118 Ind. 119 | Ind. | 1889

Elliott, C. J.

The appellee’s counsel insist that there can be no appeal from the order of the board of commissioners directing a reassessment to pay the expense of constructing a *120free gravel road. In this they are in error. The board has no authority to make a reassessment without notice, and upon notice the land-owners are entitled to come in and defend. Board, etc., v. Fullen, post, p. 158; Board, etc., v. Fahlor, 114 Ind. 176; Abbett v. Board, etc., 114 Ind. 61; Board, etc., v. Fullen, 111 Ind. 410; Board, etc., v. Gruver, 115 Ind. 224. The notice of the intention to make a reassessment does not, however, bring before the court the validity of the original assessment, for that is adjudicated by the judgment rendered in the original assessment proceedings, but it does bring before the court all questions legitimately connected with the second assessment. In order to entitle the board to make a reassessment notice is essential, for in all proceedings affecting property rights notice is essential to constitute due process of law. Kuntz v. Sumption, 117 Ind. 1. The proceedings in the matter of the reassessment are founded on the second notice, and in the proper case judgment may be rendered directing a reassessment, and where there is a judgment there is a right of appeal.

The controlling facts are embodied in the special finding, of which we make a synopsis : On the 1st day of May, 1884, a petition was filed praying for the construction of a free gravel road; notice was given, and judgment was entered directing the construction of the road and the assessment of benefits. On the 18th day of February, 1886, the auditor discovered that the benefits were insufficient to pay the expense of constructing the road, and called a meeting of the board of commissioners in special session for the 18th day of February, 1886. On that day the board convened and the appellants appeared and remonstrated against making any addition to the original assessment. The original assessment was $10,170.33 less than the expense of constructing the road, and to meet the deficiency forty-five per cent, was by the auditor added to the original assessment of benefits. The addition of the forty-five per cent, was made by the auditor previous to the meeting of the commissioners, was approved, *121and the order of the board was declared to be merely ad•visory. It thus appears that it was the judgment of the ■auditor that determined the reassessment, and not that of .the board.

We are of the opinion that the auditor has no authority to increase an assessment beyond the sum ascertained and assessed as benefits in due course of law. Section 5096, R. S. 1881, must be construed as meaning that the auditor can only add to the assessment when it appears that the addition will not make the assessment exceed the benefits ascertained and reported in compliance with the statute. The auditor ■ can not determine the benefits, nor, indeed, any other purely judicial question. To hold otherwise would be to invest the auditor with power arbitrarily, without notice, and without viewers, to add to the burdens of the land-owners, and this would be to violate some of the plainest principles of constitutional law.

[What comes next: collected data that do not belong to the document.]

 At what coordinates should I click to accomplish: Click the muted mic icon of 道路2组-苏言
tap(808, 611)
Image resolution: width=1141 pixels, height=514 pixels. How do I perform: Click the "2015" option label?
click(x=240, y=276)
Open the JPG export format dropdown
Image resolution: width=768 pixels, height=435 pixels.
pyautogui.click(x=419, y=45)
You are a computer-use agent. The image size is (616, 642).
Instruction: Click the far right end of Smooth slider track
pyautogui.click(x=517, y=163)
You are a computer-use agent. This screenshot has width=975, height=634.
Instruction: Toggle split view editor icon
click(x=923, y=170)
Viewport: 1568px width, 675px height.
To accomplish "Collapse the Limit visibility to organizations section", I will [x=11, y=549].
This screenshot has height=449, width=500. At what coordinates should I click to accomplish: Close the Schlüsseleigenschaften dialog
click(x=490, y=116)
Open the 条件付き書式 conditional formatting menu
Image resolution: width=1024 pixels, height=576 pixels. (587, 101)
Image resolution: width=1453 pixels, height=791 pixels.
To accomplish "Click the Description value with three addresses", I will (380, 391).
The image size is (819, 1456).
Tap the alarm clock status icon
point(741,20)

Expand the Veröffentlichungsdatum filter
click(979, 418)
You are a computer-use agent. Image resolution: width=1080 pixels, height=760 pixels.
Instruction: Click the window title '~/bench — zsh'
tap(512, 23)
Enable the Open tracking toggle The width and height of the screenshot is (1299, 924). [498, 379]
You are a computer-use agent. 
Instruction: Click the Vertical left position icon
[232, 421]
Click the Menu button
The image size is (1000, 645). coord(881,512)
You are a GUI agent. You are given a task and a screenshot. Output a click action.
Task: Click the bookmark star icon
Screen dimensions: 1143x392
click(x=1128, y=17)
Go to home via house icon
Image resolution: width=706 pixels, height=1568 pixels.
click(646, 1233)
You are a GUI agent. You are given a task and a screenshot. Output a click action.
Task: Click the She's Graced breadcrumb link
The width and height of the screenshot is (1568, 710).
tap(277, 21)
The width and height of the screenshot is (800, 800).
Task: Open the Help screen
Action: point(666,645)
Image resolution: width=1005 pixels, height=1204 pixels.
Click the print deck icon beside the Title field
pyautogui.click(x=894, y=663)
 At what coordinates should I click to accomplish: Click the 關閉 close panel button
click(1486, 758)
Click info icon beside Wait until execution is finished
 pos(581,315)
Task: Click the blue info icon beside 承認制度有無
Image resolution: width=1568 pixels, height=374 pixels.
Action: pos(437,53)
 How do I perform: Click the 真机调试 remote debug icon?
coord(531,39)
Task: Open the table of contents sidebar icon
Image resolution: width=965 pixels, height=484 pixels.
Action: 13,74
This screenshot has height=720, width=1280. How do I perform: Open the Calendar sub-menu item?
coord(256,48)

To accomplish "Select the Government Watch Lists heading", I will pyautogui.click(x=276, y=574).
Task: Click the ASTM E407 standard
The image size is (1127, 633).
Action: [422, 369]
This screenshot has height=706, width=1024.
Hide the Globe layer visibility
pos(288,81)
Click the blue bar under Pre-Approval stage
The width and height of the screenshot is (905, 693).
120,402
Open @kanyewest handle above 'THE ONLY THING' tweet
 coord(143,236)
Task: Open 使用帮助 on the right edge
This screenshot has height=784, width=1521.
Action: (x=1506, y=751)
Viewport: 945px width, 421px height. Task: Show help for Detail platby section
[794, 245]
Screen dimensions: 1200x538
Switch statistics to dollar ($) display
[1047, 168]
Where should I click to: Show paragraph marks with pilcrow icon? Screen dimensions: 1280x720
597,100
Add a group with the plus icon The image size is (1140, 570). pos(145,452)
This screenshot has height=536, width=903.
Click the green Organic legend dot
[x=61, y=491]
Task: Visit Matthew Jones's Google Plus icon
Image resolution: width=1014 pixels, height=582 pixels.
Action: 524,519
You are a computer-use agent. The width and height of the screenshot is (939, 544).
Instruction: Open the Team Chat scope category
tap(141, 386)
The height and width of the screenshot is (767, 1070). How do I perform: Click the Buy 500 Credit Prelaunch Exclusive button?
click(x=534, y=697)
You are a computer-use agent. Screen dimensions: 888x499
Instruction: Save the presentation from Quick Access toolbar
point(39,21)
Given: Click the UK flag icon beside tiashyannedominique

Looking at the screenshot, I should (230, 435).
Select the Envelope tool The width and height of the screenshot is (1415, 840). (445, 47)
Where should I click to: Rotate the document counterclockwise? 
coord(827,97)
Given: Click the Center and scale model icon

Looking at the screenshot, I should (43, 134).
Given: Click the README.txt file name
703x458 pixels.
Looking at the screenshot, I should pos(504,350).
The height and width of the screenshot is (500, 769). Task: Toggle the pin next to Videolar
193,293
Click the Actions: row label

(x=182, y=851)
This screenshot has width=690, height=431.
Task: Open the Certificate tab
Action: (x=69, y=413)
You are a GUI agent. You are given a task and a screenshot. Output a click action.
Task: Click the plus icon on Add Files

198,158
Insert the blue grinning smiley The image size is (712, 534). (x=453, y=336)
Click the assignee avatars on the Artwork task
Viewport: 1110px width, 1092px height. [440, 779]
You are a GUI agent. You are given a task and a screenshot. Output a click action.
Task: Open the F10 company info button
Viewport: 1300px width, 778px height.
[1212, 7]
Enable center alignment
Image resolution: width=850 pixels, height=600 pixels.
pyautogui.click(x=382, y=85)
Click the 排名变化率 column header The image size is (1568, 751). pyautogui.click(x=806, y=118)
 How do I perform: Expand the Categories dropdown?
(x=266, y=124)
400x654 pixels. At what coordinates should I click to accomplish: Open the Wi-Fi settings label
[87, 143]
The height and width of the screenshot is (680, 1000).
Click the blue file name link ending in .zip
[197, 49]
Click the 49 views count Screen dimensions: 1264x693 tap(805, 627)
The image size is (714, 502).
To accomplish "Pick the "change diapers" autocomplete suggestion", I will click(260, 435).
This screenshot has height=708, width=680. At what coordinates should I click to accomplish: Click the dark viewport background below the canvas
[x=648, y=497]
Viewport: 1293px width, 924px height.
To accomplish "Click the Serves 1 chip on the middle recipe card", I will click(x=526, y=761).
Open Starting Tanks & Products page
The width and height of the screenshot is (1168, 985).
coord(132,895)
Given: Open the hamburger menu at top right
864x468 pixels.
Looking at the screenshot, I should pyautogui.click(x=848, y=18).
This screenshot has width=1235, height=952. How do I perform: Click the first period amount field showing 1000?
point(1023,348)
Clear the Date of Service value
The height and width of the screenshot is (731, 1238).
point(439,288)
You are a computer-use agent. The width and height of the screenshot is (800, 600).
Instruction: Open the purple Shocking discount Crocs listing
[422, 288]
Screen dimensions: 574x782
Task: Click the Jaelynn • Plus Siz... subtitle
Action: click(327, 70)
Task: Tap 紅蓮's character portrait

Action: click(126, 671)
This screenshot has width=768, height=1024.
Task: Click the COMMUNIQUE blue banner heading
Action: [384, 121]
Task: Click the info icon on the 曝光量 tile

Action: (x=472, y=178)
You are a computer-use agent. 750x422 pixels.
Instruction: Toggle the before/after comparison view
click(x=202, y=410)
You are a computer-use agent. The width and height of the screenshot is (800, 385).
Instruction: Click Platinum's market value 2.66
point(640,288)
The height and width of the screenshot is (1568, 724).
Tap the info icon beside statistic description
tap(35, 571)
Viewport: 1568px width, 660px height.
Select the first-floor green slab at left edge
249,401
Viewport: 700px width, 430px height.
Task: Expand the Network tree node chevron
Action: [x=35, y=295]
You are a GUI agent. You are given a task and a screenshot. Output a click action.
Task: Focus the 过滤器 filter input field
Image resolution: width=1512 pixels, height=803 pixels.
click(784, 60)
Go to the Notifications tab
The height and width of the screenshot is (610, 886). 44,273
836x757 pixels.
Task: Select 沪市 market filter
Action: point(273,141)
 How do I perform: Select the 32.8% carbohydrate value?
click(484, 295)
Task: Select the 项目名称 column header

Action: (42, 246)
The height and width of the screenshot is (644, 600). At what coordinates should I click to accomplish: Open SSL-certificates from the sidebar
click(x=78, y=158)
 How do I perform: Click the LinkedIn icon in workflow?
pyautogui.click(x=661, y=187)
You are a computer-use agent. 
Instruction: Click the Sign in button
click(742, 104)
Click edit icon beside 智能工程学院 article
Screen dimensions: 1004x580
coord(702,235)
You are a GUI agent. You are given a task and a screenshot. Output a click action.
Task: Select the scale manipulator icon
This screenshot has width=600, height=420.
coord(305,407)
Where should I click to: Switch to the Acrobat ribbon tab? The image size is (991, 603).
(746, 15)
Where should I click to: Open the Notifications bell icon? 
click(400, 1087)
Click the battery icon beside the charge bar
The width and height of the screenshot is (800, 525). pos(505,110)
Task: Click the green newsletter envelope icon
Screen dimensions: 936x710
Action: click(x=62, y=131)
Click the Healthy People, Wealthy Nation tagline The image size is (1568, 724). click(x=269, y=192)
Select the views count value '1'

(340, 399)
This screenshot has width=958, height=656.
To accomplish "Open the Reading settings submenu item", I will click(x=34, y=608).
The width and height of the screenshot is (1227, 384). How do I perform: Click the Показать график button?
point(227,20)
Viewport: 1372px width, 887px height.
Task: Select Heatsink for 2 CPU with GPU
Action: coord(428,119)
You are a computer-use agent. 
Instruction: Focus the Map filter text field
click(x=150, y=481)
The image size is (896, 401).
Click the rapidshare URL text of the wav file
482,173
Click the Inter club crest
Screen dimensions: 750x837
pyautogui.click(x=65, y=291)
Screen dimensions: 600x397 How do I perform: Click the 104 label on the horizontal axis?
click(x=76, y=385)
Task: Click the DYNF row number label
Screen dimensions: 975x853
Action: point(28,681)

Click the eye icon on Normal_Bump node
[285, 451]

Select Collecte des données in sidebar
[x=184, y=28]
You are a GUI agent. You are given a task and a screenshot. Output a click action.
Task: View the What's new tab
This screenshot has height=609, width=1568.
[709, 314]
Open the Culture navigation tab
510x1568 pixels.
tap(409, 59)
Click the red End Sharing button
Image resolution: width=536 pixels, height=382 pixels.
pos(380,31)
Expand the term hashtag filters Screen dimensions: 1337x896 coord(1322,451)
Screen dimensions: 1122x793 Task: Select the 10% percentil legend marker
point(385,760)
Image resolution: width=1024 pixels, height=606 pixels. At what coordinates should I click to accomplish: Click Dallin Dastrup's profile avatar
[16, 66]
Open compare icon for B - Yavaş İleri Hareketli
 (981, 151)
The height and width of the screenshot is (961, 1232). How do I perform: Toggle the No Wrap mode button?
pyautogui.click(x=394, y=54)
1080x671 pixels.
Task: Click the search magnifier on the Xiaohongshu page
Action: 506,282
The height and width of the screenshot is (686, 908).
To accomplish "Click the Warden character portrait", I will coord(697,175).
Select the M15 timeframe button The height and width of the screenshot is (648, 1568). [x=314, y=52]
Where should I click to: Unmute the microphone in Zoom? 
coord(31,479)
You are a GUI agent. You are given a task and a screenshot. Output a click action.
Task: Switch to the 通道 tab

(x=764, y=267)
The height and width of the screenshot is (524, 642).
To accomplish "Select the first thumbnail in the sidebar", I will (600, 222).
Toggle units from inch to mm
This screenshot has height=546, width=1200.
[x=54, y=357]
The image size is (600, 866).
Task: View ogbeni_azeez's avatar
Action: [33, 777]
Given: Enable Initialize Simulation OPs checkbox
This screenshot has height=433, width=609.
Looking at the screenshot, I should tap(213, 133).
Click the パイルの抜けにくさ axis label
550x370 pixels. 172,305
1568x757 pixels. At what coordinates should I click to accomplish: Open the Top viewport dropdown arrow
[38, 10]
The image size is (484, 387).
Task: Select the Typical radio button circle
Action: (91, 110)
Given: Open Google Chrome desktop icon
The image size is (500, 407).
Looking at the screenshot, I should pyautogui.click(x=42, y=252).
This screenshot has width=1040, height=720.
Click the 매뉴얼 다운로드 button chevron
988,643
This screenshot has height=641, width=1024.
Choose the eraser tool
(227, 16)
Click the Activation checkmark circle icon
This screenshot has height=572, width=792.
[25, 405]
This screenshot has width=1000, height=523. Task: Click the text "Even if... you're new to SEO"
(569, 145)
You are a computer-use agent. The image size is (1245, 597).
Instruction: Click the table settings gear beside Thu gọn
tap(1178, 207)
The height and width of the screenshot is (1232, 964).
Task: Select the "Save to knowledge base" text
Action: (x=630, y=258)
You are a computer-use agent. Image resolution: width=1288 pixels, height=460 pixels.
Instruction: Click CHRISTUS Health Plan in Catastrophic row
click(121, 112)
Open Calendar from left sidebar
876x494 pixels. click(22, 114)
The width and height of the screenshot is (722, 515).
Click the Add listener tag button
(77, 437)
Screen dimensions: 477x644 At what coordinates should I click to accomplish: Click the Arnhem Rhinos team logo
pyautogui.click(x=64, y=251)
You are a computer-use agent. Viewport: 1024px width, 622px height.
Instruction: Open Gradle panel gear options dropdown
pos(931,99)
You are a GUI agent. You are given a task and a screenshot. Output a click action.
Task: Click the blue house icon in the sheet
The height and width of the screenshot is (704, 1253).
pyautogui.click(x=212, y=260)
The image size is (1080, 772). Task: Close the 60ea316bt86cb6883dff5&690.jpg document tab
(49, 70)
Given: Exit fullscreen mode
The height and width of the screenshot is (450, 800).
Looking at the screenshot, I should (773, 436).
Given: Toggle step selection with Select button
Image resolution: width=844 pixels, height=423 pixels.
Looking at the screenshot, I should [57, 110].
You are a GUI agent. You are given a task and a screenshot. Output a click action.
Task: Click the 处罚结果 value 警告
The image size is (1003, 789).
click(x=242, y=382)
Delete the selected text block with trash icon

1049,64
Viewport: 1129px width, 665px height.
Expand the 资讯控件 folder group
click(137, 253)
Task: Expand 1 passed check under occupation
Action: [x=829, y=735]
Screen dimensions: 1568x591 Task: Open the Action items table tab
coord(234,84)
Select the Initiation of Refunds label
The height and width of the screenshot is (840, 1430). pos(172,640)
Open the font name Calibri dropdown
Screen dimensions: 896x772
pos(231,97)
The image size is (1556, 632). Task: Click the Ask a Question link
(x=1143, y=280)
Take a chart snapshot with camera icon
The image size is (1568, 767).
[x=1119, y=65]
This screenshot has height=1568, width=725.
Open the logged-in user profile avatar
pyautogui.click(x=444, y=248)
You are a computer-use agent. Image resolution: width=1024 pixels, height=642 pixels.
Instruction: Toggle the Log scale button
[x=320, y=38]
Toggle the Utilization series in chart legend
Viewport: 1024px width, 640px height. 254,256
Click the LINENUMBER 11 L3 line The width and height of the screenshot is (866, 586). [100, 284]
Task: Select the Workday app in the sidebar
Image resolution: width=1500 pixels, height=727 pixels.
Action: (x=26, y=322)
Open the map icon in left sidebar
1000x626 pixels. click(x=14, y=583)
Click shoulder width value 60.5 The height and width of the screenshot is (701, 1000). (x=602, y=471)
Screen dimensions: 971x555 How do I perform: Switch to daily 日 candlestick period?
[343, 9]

If the auditor may add forty-five per cent, ■on his own motion, and without notice, he may, on the same theory, double the assessment. Certainly it was not contemplated that he should have any such power. It would be rank injustice to land-owners to concede him such authority, for it might well be that the assessment thus increased would greatly exceed the benefits to the land. It would, at all events, deprive the land-owners of the constitutional right to have benefits assessed by due process of law. It is ’ too well settled to admit of doubt that no greater sum than the benefit which accrues can be assessed against the land. Proceedings like these are only sustainable on the ground that the land receives a benefit equal to the assessment. Board, etc., v. Fallen, 111 Ind. 410 (420).

The question with which we are here concerned was not presented in Kirkpatrick v. Pearce, 107 Ind. 520. The court thus stated the question before it for decision: “ The case before us involves the question as to when the assessments become liens upon the lands assessed. Do they become liens at the time the final order is made by the county board con*122firming the report by the committee, or when the assessments are entered upon the special duplicate by the county auditor, or do the liens relate back and attach as of the first of April, as ordinary general taxes ? ” It is obvious that no such question as that here presented could have arisen in the case cited, for there the action was by a grantee against a grantor upon a covenant of warranty, and the only question was as to the time the lien of the assessment fastened on the land. The only evidence there adduced was the deed and the duplicate, and this was held not sufficient to show a valid assessment.

In Kirkpatrick v. Pearce, supra, it is said: The action, of the auditor in placing the assessments upon the duplicate,, is ministerial,” and this can only be correct upon the theory that there is nothing for him to do beyond making a computation upon the basis supplied by the facts judicially ascertained and established, for he can not determine to what extent lands are benefited, nor what items shall enter into' the reassessment. In discussing the principle here involved, in the case of Vandercook v. Williams, 106 Ind. 345, Howk,, J., speaking for the court, said: “ In this case it is not claimed that the statute has invested the county auditor with the judicial power of the State, or has authorized such auditor to exercise any of the functions of the judicial department of the State government.. If the statute had invested the county auditor with judicial power, or had authorized such auditor to exercise judicial functions, in the discharge of any of the duties imposed on him by law, it is certain that the statute, to that extent, would have been unconstitutional and void. It has been uniformly held by this court that judicial officers only can exercise judicial powers or functions. Wright v. Defrees, 8 Ind. 298; Waldo v. Wallace, 12 Ind. 569; Columbus, etc., R. R. Co. v. Board, etc., 65 Ind. 427; Shoultz v. McPheeters, 79 Ind. 373; Gregory v. State, ex rel., 94 Ind. 384 (48 Am. Rep. 162); Elmore v. Overton, 104 Ind. 548 ; Pressley v. Lamb, 105 Ind. 171.” We apply *123this elemental rule here, and adjudge that the auditor had no authority to increase the assessment originally made, as he assumed to do. Had the assessment been increased by the judgment of the board, quite another question would have been presented, but it affirmatively appears that they merely ratified the action of the auditor. They could not, of course, delegate to him any such authority, for judicial powers can not be delegated. Entick v. Carrington, 19 How. St. Tr. 1063; State v. Jefferson, 66 N. C. 309; Van Slyke v. Trempealeau County, etc., Ins. Co., 39 Wis. 390 (20 Am. Rep. 50); Conroe v. Bull, 7 Wis. 408; Broom Legal Maxims, 841.

Filed March 26, 1889.

Judgment reversed, with instructions to sustain the appellants’ motion for a new trial, and for proceedings in accordance with this opinion.